Bond – Bonds are investment securities in which an investor lends money to a borrower for a set period of time, in exchange for regular interest payments.
Broker – A person who acts as an intermediary between the buyer and seller of a security, insurance product or mutual fund.
Capital Allocation – The process of determining the most efficient investment strategy for an organization's financial resources, with the goal of maximizing shareholder equity.
Capital Expenditures (CAPEX) – Capital expenditures are costs that occur when purchasing, improving or maintaining physical assets of an investment project. Examples include costs of planning processes, installation or equipment.
Capitalization (Cap) – The total market value of a company’s outstanding equity.
Collateral – An asset that a person offers to secure a loan, promising to give the asset to the lender if loan payments cannot be met. Collateral also refers to the collection of receivables, such as mortgages, which are used to back the interest and/or principal security.
Compound Interest – Compound interest is adding the interest to the original sum invested or borrowed. When a bank adds the interest you have earned on your savings to the original sum invested, this increases the amount of interest you earn for the next period.
Consolidation Loan – A consolidation loan combines all your loans in to one monthly payment, making it easier to manage and keep track of your outgoings.
Credit – Taking a loan from a bank or credit card company to buy something now and paying them back later. You will be charged interest on the amount borrowed.
Credit Scoring System – A statistical system used to determine whether to grant credit to a potential borrower by assigning numerical scores to various characteristics related to creditworthiness.
Current Assets – Assets that can be converted to cash within a year.
Custodian – A person or entity, such as a bank or trust company, responsible for holding financial assets.
Crypto Asset – A digital asset, which may be a medium of exchange, for which generation or ownership records are supported through a blockchain technology.
Debenture – A type of bond or other debt instrument issued by a company. It is backed by credit rather than by assets.
Debit Card – A debit card is used to take money out of a cash machine. It deducts the money you take out direct from your bank account. Cash cards can be used in the same way as cash by paying for goods and services at the point of purchase, and it is deducted direct from your bank account.
Default – A term that denotes the failure to pay the principal or interest on a financial obligation.
Depreciation – A decrease in the value of an investment.
Digital Asset – A digital commodity that is electronically transferable and intangible with a market value.
Digital Share – Shares that have the same properties as paper shares, just that they are recorded in electronic form.
Diversification – Investing in a variety of different securities. This strategy also has the opportunity to maximize investment returns and balancing the risk.
Dividend – A sum of money, determined by a company's directors, paid to shareholders of a corporation out of earnings.
Dow Jones Industrial Average (DJIA) – An indicator showing generally how well the market is going, found by averaging the prices of 30 industrial blue-chip stocks trading in the New York Stock Exchange.

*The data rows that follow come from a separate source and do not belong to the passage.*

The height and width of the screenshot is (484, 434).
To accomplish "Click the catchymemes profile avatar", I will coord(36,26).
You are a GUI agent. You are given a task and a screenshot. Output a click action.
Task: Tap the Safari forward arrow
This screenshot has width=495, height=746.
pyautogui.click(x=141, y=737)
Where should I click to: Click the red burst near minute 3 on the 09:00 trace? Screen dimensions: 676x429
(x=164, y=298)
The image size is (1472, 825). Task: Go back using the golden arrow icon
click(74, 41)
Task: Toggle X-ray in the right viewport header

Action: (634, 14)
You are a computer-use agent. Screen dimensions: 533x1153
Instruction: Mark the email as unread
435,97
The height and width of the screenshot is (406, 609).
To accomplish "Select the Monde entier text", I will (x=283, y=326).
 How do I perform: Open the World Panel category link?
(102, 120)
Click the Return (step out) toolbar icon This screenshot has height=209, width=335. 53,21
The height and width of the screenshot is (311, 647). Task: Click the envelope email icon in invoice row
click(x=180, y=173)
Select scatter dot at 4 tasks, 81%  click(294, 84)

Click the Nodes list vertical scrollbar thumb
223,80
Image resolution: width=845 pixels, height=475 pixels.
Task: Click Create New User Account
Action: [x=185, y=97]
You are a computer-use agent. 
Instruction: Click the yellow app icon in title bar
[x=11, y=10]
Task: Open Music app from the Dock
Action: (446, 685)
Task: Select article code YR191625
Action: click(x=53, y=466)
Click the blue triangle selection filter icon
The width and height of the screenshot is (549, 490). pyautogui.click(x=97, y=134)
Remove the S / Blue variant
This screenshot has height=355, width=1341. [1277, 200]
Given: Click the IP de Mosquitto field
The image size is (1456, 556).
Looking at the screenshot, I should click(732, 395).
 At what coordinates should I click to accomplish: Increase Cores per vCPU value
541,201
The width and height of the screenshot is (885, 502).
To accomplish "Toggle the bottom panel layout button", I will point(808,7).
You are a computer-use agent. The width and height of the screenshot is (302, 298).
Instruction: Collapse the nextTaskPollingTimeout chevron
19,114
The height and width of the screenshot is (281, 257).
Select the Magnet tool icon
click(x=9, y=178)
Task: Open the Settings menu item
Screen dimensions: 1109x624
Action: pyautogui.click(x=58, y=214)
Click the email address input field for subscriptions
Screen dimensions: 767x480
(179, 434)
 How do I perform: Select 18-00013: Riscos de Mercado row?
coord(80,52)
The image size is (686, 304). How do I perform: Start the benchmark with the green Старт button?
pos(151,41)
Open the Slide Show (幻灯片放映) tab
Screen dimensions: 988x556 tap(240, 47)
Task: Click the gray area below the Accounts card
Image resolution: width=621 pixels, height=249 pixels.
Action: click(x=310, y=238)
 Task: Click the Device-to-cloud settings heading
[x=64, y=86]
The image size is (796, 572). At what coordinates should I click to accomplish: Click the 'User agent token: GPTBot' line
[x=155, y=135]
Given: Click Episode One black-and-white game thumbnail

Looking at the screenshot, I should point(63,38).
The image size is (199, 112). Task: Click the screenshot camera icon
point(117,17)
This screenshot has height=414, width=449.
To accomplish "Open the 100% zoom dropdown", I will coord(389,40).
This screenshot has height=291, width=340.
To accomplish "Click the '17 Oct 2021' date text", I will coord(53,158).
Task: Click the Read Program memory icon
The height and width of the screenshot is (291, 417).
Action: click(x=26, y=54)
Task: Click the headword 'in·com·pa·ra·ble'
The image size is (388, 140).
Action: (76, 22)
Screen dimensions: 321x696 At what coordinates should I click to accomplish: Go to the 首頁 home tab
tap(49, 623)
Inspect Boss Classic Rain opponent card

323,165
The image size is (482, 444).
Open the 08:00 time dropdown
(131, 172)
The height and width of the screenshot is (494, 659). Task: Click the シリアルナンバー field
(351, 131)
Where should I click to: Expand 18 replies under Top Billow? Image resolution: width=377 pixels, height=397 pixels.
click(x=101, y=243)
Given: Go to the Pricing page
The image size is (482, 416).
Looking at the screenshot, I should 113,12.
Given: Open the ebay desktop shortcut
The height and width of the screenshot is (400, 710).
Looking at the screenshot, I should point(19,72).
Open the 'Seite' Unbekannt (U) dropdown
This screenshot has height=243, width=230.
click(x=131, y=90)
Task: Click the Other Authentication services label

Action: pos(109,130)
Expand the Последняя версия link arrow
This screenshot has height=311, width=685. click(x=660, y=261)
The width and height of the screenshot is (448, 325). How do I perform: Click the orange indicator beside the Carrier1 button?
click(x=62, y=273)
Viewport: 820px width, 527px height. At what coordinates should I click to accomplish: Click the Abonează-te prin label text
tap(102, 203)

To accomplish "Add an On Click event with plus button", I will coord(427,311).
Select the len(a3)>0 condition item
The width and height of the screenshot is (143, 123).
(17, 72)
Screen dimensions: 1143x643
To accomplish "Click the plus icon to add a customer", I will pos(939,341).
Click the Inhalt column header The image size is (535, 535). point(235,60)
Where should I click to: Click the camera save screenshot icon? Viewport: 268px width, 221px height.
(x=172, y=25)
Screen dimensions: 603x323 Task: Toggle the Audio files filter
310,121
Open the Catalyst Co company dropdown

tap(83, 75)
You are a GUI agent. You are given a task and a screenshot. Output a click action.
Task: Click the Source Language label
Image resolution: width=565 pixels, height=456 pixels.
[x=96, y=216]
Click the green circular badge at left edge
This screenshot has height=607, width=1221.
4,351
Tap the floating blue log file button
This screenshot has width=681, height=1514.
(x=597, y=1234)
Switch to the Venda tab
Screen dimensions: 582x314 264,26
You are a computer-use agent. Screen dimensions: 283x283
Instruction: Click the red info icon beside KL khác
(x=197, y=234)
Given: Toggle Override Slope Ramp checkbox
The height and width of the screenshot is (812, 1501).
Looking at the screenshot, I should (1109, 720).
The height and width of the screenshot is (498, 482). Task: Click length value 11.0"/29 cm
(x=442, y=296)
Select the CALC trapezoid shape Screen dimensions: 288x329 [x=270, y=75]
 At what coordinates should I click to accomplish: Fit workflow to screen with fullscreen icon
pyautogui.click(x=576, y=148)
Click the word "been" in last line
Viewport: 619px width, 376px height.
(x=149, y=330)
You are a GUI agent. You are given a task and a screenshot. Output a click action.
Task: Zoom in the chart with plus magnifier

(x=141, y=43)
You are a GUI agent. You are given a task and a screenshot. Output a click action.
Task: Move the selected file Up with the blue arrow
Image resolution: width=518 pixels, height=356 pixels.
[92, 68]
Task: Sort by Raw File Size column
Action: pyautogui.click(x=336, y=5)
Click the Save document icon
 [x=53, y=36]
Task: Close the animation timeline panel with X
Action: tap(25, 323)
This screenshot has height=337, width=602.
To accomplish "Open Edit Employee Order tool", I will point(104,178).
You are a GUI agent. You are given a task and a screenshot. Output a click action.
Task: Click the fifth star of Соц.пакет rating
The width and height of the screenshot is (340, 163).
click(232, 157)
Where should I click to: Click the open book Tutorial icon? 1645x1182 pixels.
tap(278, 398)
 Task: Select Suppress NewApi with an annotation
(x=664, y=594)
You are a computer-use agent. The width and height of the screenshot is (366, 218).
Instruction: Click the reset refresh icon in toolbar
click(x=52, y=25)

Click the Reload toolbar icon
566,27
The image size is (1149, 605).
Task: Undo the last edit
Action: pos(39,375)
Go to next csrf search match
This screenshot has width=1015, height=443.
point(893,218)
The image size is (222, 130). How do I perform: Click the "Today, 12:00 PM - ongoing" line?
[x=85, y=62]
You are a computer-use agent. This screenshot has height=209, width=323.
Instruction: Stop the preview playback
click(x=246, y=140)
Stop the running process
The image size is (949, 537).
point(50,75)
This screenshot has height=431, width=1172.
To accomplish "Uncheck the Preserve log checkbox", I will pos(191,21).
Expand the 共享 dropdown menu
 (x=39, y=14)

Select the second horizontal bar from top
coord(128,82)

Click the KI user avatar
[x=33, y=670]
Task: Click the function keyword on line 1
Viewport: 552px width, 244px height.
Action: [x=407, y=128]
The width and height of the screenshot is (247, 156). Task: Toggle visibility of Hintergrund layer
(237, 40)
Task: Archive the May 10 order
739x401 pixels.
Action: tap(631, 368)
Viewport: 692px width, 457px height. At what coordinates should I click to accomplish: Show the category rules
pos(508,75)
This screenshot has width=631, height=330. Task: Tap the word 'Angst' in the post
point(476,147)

Duration – An estimate of bond price sensitivity to changes in interest rates. The higher the duration, the greater the change (higher risk) in relation to interest-rate movements.
Earnings per Share (EPS) – A measure of a company's profitability, calculated by dividing quarterly or annual income (minus dividends) by the number of outstanding stock shares.
Earnings Yield – Yield found by dividing the earnings per share for the last 12 months by the market price per share.
Effective Rate – The annual interest rate that is actually earned or paid on an investment, loan or other financial product as the result of compounding over a given time period.
Emerging Market – Generally, economies that are in the process of growth and industrialization. Investing in emerging markets may provide significant rewards, as well as significant risks.
Equity – Ownership interest in an asset after liabilities are deducted.
External Audit – A financial review that is conducted by a party not associated with the company or department that is voluntarily or involuntarily under audit. An external audit results in impartial reporting to be used by investors, government agencies, the general public or the company itself.
Face Value – The value printed on the face of a stock, bond, or other financial instrument or document.
Financial Bubble – An economic cycle characterized by rapidly increasing prices of an asset to a point that is unsustainable, causing the asset to burst or contract in value. Financial bubbles follow five stages: displacement, boom, euphoria, profit taking and bust.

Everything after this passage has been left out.